**PROBLEM STATEMENT**. List all the lines in these records that hold "Visit".

**SUPPLIED DATA**.
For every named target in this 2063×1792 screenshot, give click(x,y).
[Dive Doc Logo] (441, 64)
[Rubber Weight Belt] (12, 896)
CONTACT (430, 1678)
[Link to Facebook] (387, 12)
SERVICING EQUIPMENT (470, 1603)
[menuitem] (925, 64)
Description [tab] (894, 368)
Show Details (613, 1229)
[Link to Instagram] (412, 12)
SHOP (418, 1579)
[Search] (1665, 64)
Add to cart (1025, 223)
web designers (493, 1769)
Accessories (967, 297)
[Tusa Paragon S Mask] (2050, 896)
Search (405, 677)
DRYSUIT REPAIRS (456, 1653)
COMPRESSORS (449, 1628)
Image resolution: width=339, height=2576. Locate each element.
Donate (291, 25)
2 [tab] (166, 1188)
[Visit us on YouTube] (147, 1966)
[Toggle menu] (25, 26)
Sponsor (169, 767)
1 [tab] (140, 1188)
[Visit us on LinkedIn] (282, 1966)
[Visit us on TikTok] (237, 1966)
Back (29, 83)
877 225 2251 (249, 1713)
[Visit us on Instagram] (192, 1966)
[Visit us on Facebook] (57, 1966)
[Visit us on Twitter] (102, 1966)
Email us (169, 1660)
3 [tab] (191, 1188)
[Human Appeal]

**EXERCISE OUTPUT**.
[Visit us on YouTube] (147, 1966)
[Visit us on LinkedIn] (282, 1966)
[Visit us on TikTok] (237, 1966)
[Visit us on Instagram] (192, 1966)
[Visit us on Facebook] (57, 1966)
[Visit us on Twitter] (102, 1966)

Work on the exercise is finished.